Keeping It Simple
Last November, Adam and I decided to take advantage of the unique opportunity to rent the front tiny cottage on our property. It was built in the same year as ours, and is almost exactly the same size. These twin homes sit 8' apart, divided by a narrow deck. Together, they measure under 800 square feet.
Real estate in Venice is exorbitantly high right now, so I didn’t know how long I could responsibly pay for us to live across both cottages. We are a single income household, and the expense of owning and operating a business in California is steep. The general cost of living, along with saving for West’s education and our retirement, is all quite staggering for us. Still, we decided to give the rental a trial run of three months. We justified the spike in our monthly spending by considering the second house to be our daycare, an office, a guest house, and a spot for production crews and their equipment.
Three months turned into six, and we were loving our second tiny house for a few key reasons. It provided West and Adam with a dedicated play space during the day, it functioned as an overnight office for me (I’m a terrible sleeper), and it was the perfect spot for my parents to stay when they visited from Florida.
We did not, however, use the second house for several of the other benefits we’d anticipated. We didn’t require the extra storage space. We only cooked in there one time. And we never really used the extra bathroom. Out of habit, we would even bypass the front door of the cottage EVERY SINGLE TIME we entered the property. We are simply so used to our long-standing routine of living in under 400 sqft feet that we almost didn’t know how to occupy more space.
So, during this monster of a tax season, we decided to let go of the front tiny cottage. It breaks my heart in a way, as Adam and I turned it into a space we loved. But more than anything, I’m relieved to now be free of that extra responsibility. I’m more focused, and I’m determined to save more for my family so that we can best prepare for our futures.
If I’m being honest, we would’ve preferred to hold on to both cottages, as it was relaxing to have the entire property to ourselves. With a toddler and two dogs, it really made our days feel safer and saner. But the economics were a tremendous burden for me. I felt guilty and defeated for several days before making the decision to consolidate. I didn't want to let my husband and son down, and I was angry at myself for not earning more income recently, despite working hard to do so. But life is oh so short-- I'm determined to spend my days enjoying my work and my family, and disengaging from situations that cause me unnecessary stress. Once I made my decision, Adam was so incredibly supportive of it, and of me. We've enjoyed each other's company all the more since then, because we can actually focus on each other and on West, rather than worrying about how we're going to afford life in LA.
It’s been a few days since we’ve readjusted the houses, and I can say with complete sincerity that it feels so much better this way. Despite the consolidation, our house is even more organized and uncluttered than ever. We’ve gifted so many lightly-used baby items to our friends who are expecting, and we’ve pared our wardrobe, office supplies, kitchen goods, and bath items down to the absolute essentials. Rather than feeling limited, I feel liberated. We didn’t own much as it was, but adapting to our new situation has taken us a notch further into life with less.

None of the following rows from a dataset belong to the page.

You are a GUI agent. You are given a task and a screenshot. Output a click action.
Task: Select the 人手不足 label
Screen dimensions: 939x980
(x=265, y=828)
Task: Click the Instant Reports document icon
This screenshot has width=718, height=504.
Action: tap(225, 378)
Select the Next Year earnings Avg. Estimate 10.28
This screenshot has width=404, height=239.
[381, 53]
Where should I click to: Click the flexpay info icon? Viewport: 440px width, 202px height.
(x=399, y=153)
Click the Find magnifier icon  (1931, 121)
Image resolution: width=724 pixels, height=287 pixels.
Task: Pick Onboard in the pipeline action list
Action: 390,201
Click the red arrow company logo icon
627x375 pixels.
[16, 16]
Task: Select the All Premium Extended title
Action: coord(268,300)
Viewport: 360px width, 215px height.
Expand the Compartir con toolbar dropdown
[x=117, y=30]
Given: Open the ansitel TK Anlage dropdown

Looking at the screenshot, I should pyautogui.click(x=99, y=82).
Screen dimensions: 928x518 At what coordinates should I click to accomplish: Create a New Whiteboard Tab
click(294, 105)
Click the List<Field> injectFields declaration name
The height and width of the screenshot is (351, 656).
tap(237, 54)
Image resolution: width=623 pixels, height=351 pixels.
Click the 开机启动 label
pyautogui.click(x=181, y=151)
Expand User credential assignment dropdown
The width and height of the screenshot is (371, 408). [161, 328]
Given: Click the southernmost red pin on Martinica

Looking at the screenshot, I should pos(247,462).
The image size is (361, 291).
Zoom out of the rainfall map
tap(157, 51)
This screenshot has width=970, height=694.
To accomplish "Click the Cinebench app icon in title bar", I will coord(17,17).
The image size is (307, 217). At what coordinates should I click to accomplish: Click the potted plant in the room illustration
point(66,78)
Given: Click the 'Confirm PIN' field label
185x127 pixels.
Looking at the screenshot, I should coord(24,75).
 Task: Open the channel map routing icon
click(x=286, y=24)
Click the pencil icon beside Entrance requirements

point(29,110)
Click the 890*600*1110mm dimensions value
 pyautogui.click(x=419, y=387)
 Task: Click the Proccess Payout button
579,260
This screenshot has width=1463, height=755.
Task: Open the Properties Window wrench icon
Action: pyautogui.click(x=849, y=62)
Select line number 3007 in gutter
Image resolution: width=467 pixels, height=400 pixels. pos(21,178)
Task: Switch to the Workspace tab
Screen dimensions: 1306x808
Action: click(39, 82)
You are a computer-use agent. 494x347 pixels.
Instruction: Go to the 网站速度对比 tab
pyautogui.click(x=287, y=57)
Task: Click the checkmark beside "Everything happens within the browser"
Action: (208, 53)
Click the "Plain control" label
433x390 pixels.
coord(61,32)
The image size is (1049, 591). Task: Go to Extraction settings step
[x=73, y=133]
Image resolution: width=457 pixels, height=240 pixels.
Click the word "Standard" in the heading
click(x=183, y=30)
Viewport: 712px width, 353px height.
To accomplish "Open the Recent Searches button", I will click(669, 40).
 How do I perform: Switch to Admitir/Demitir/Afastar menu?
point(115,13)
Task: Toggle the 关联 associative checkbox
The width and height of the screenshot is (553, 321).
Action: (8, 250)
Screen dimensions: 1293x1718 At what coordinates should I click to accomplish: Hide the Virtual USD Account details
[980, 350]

Despite the financial impact of paying for both homes for half a year, I don’t regret our decision to temporarily rent the front house. Not only was it a fun interior project, but it helped us determine what we actually need right now at this stage of our lives— particularly when it comes to accommodating and nurturing West’s growth.
West is now 18 months old, and is not in daycare. He’s here 7 days/week with my husband Adam. (I’m here too, but I work on the business full-time.) The main lesson we learned from our second tiny house experiment was how helpful it is to have a little playroom for West— but that (as of now,) we don’t need additional square-footage beyond that.
Luckily the 8’-wide deck provided us with the perfect solution. We’d already outfitted the porch with outdoor furnishings and accessories. So we added a sun cover that stretches from roof to roof, enabling West and Adam to use the space at any time of day during the sunny spring and summer months. We transferred all of West’s books from baskets onto a tiered cart on casters, which can roll around the property with him. We tucked our son’s miniature, folding, outdoor worktable into a little teepee (from Fragments Identity) for an extra layer of shade and touch of privacy. And we consolidated his toys, and organized them into little bins that slide into the storage shelf to the right of our couch. Any items that can’t stay out on the deck at night can easily be toted back into the house, or be stashed in the storage benches on the porch.
Moving out of the front house, adjusting our back cottage, sorting all the giveaways, and setting up the porch took about 12 hours in total. (Easiest. Move. Ever.)
The front house is already back in great hands and being put to use. Most of the furnishings and accessories we got for the space are still there. Everything else is either with us in our cottage, or is already being enjoyed by friends and family in their homes nearby.
I’ll share more about our updated routines and practices soon, as we’re still settling into them. But our 1/2-year experience across both tiny houses reassured us that we love the lifestyle we’re living and sharing, and made us confident that we’ll know without a doubt when it’s time for us to move on to our next adventure.